- _Task directions_:
Show every line of the entries below that contains the word "Open".

- _Input_:

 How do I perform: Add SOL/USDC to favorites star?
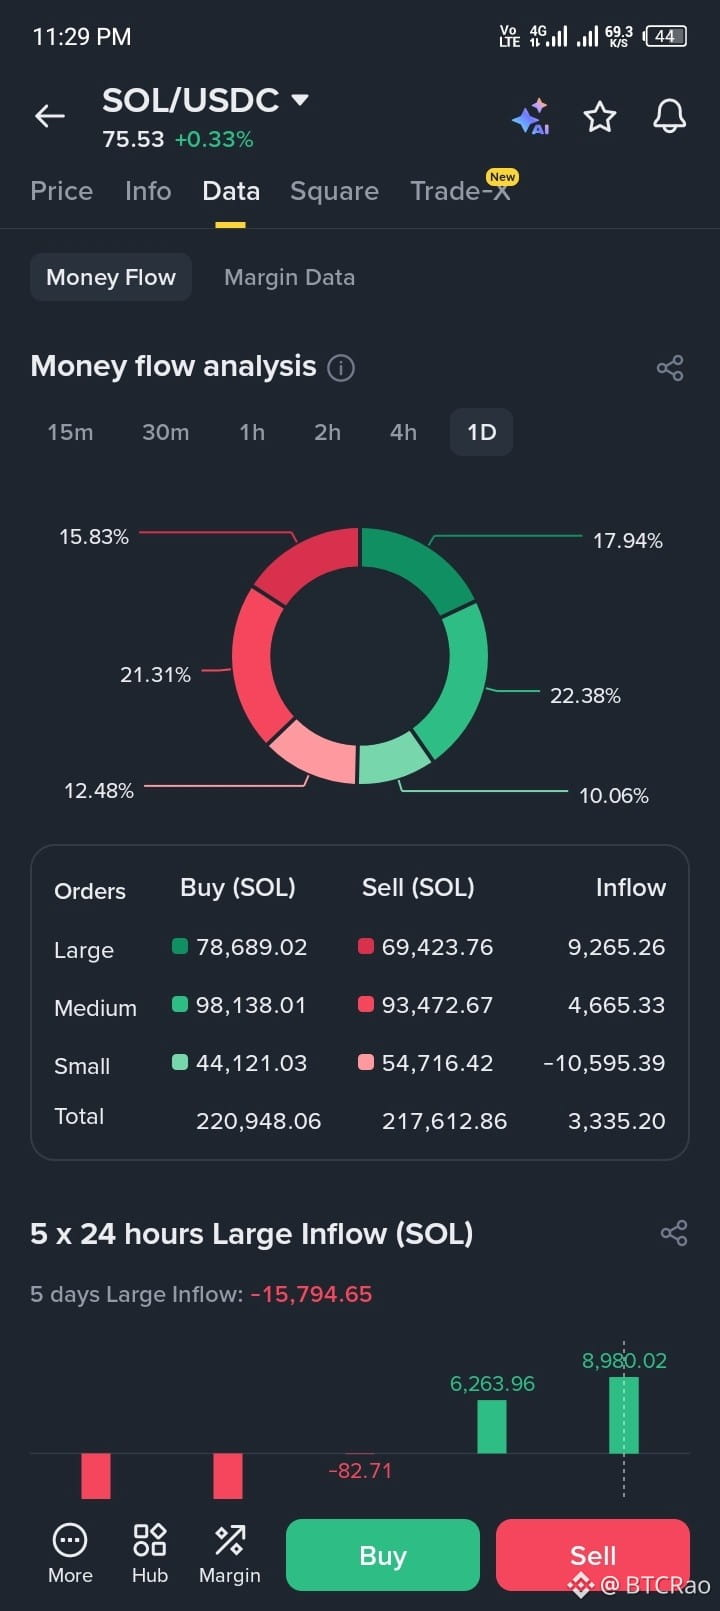pos(600,116)
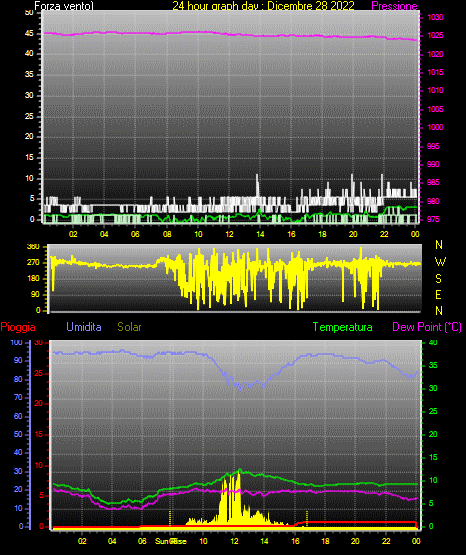Image resolution: width=466 pixels, height=555 pixels.
Task: Click the W compass direction label
Action: (440, 262)
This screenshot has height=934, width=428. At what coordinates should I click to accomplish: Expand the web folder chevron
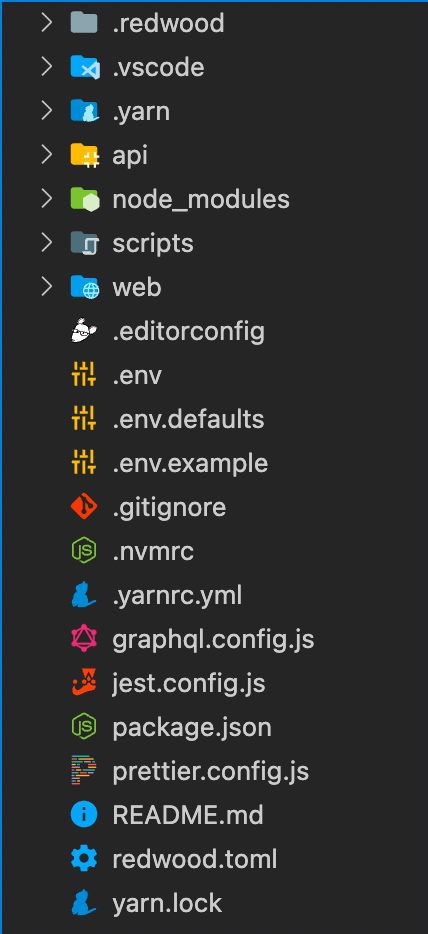(46, 287)

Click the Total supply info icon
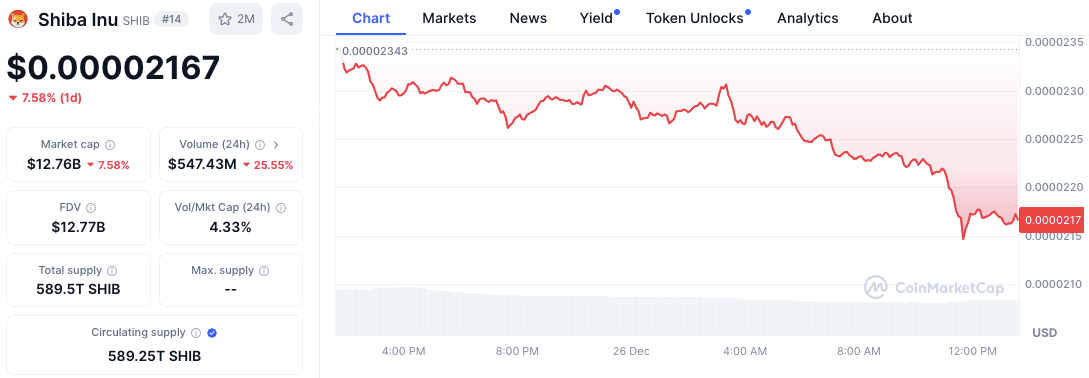pyautogui.click(x=112, y=271)
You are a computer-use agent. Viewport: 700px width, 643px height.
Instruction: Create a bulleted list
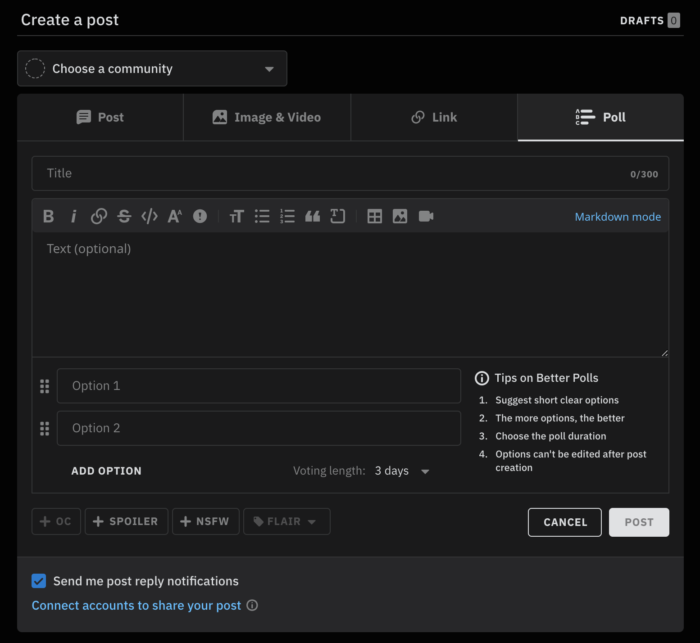pyautogui.click(x=262, y=216)
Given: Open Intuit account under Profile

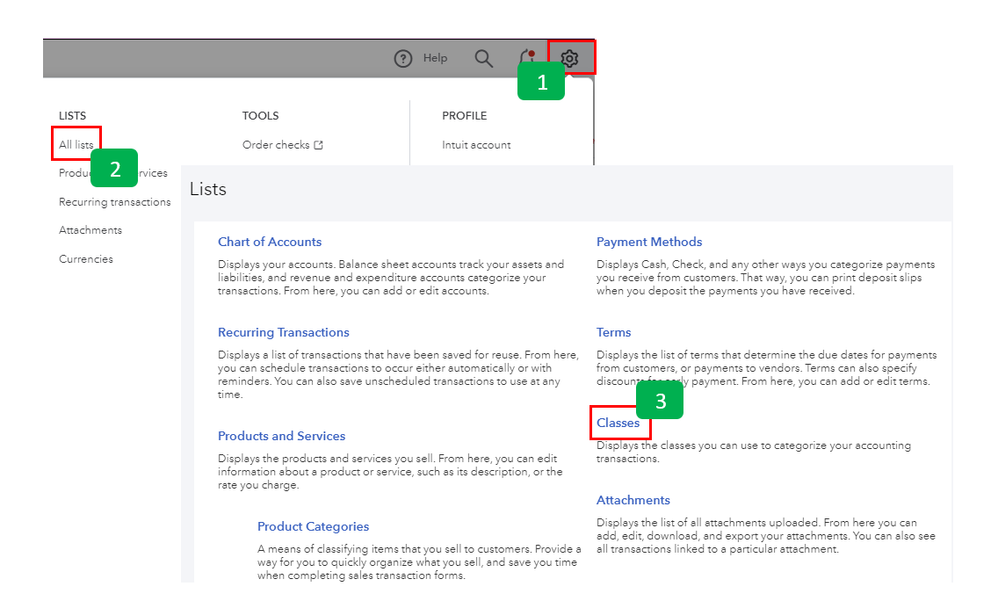Looking at the screenshot, I should (476, 145).
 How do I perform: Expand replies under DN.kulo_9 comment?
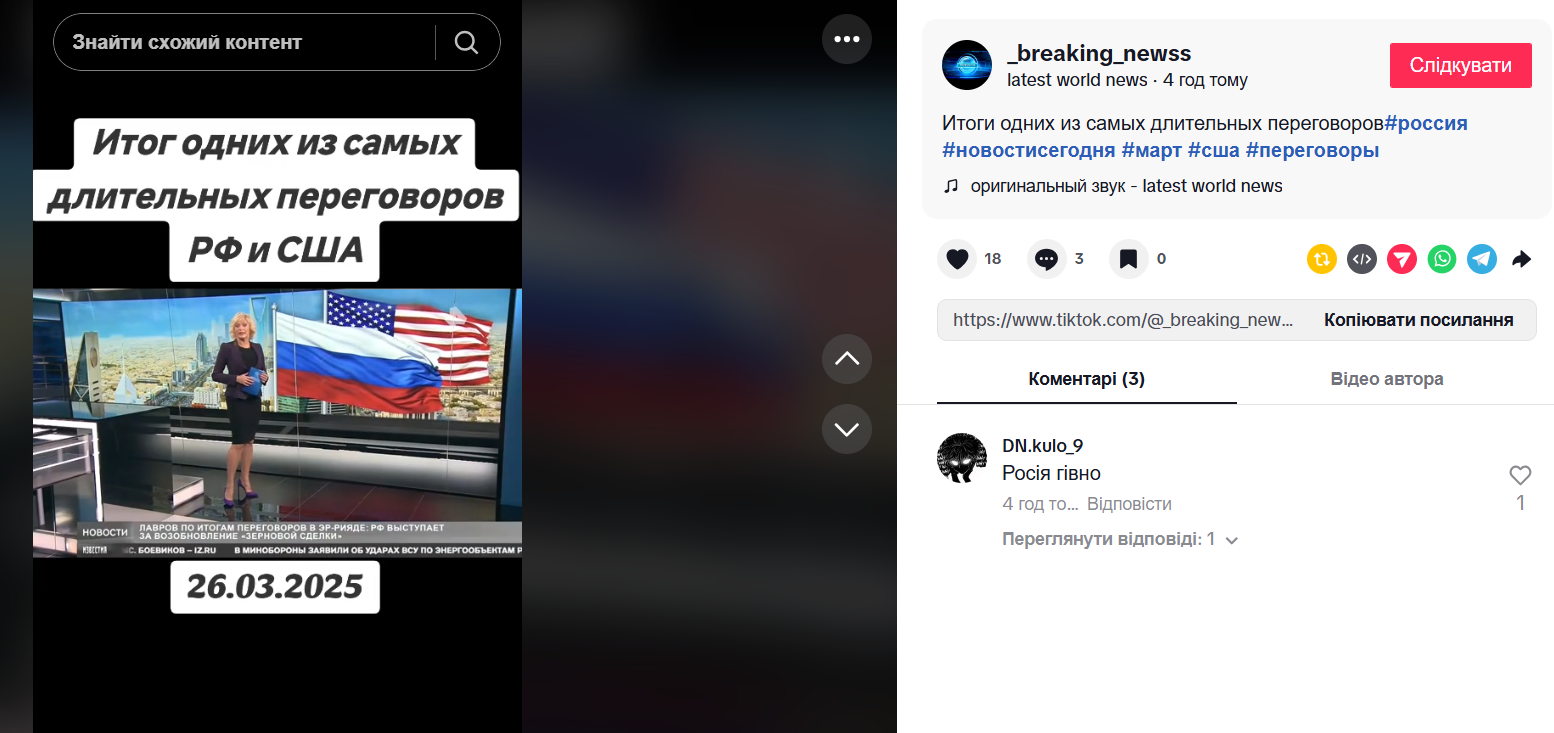1120,539
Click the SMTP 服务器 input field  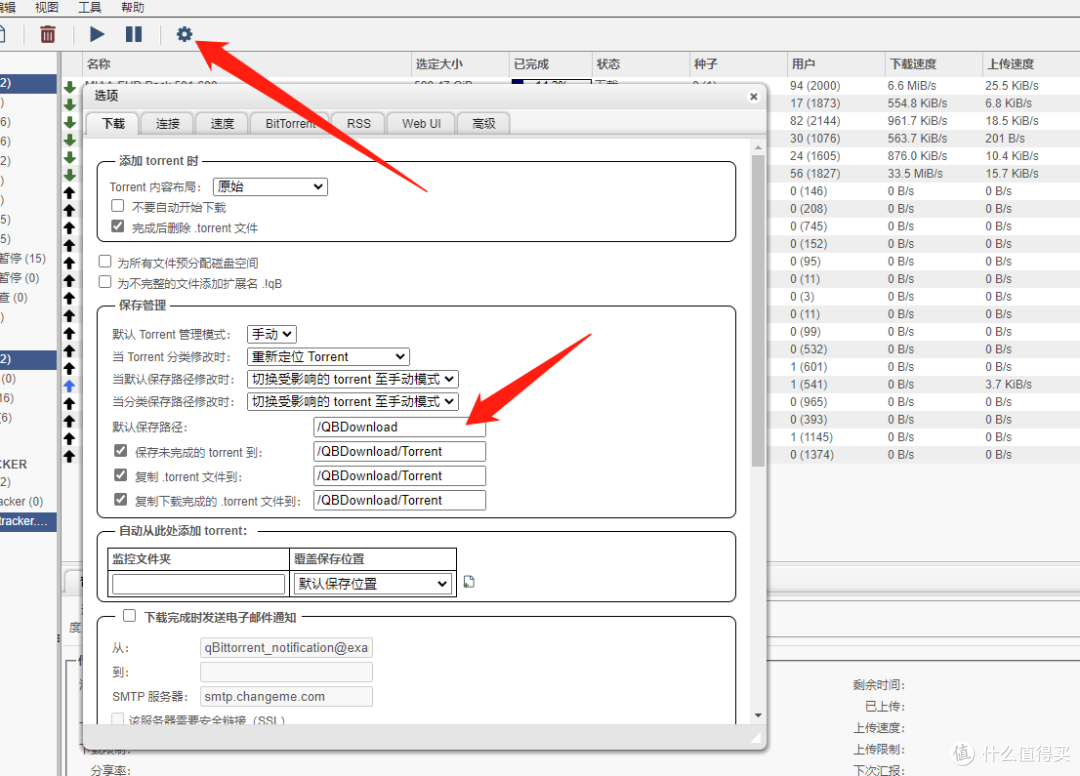point(286,695)
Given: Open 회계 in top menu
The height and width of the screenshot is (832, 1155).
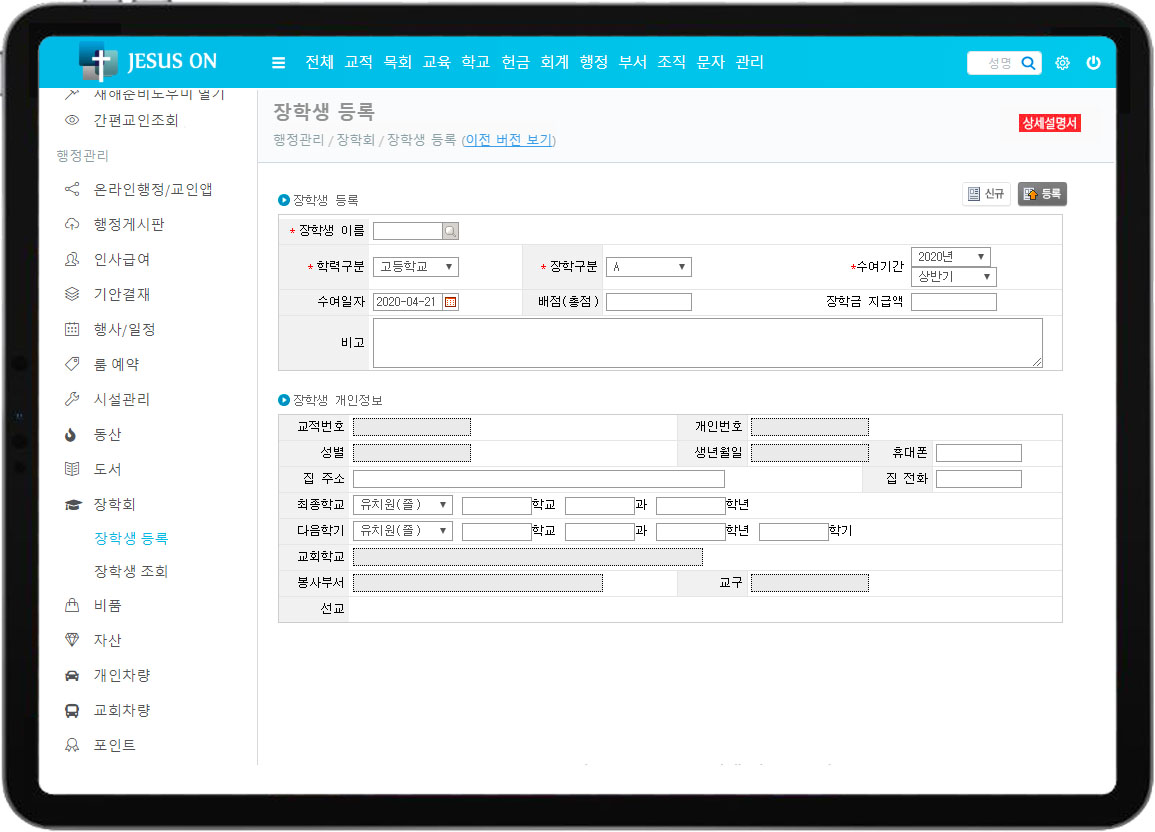Looking at the screenshot, I should coord(554,62).
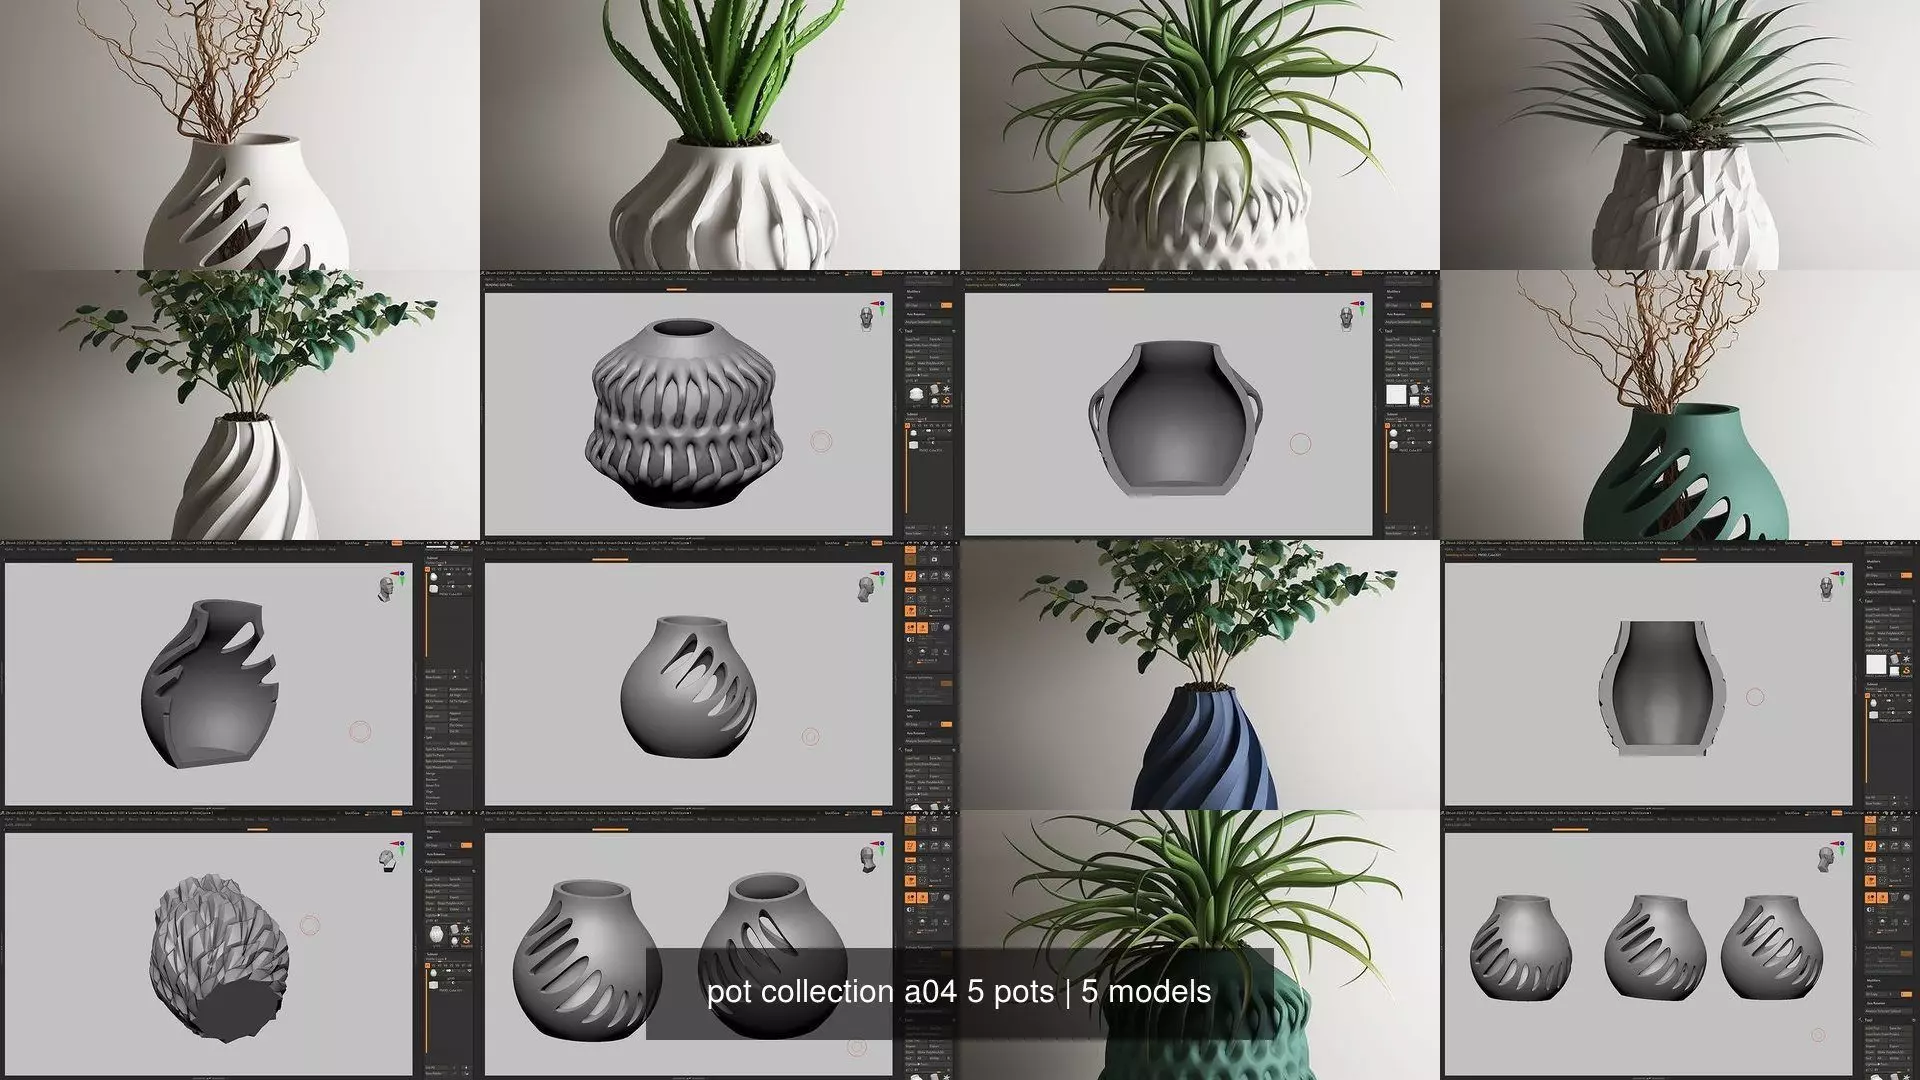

- _Complete answer_:
Given: Open Intuit account under Profile
Given: Open 회계 in top menu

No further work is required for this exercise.